**Work required:** Copy every record that follows, word for word.

━━━ Listed entries ━━━

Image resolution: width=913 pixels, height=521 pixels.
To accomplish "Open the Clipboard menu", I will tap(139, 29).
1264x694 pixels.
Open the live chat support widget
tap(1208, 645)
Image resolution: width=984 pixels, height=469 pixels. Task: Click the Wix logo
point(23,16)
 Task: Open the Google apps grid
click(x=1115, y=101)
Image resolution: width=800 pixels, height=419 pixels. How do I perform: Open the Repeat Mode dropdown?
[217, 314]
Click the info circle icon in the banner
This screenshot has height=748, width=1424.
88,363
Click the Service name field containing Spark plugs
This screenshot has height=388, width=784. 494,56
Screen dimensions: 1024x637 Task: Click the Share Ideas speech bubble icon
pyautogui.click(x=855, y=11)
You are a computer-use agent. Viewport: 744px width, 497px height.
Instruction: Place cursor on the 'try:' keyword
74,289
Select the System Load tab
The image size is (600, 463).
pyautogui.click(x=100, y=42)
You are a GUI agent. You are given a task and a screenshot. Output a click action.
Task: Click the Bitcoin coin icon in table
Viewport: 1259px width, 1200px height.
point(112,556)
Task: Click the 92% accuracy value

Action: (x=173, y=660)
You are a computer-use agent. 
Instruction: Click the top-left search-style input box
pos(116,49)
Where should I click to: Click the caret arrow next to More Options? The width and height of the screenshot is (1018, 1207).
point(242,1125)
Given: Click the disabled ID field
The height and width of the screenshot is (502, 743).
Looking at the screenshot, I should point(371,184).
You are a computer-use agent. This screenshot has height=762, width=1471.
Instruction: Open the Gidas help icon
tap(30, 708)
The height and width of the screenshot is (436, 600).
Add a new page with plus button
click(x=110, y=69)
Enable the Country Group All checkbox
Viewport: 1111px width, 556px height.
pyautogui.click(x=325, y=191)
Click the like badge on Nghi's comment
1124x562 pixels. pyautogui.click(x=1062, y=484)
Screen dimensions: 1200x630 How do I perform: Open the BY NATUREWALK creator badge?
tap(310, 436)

━━━

**Solution to this problem:**
Image resolution: width=913 pixels, height=521 pixels.
To accomplish "Open the Clipboard menu", I will tap(139, 29).
1264x694 pixels.
Open the live chat support widget
tap(1208, 645)
Image resolution: width=984 pixels, height=469 pixels. Task: Click the Wix logo
point(23,16)
 Task: Open the Google apps grid
click(x=1115, y=101)
Image resolution: width=800 pixels, height=419 pixels. How do I perform: Open the Repeat Mode dropdown?
[217, 314]
Click the info circle icon in the banner
This screenshot has height=748, width=1424.
88,363
Click the Service name field containing Spark plugs
This screenshot has height=388, width=784. 494,56
Screen dimensions: 1024x637 Task: Click the Share Ideas speech bubble icon
pyautogui.click(x=855, y=11)
You are a computer-use agent. Viewport: 744px width, 497px height.
Instruction: Place cursor on the 'try:' keyword
74,289
Select the System Load tab
The image size is (600, 463).
pyautogui.click(x=100, y=42)
You are a GUI agent. You are given a task and a screenshot. Output a click action.
Task: Click the Bitcoin coin icon in table
Viewport: 1259px width, 1200px height.
point(112,556)
Task: Click the 92% accuracy value

Action: (x=173, y=660)
You are a computer-use agent. 
Instruction: Click the top-left search-style input box
pos(116,49)
Where should I click to: Click the caret arrow next to More Options? The width and height of the screenshot is (1018, 1207).
point(242,1125)
Given: Click the disabled ID field
The height and width of the screenshot is (502, 743).
Looking at the screenshot, I should point(371,184).
You are a computer-use agent. This screenshot has height=762, width=1471.
Instruction: Open the Gidas help icon
tap(30, 708)
The height and width of the screenshot is (436, 600).
Add a new page with plus button
click(x=110, y=69)
Enable the Country Group All checkbox
Viewport: 1111px width, 556px height.
pyautogui.click(x=325, y=191)
Click the like badge on Nghi's comment
1124x562 pixels. pyautogui.click(x=1062, y=484)
Screen dimensions: 1200x630 How do I perform: Open the BY NATUREWALK creator badge?
tap(310, 436)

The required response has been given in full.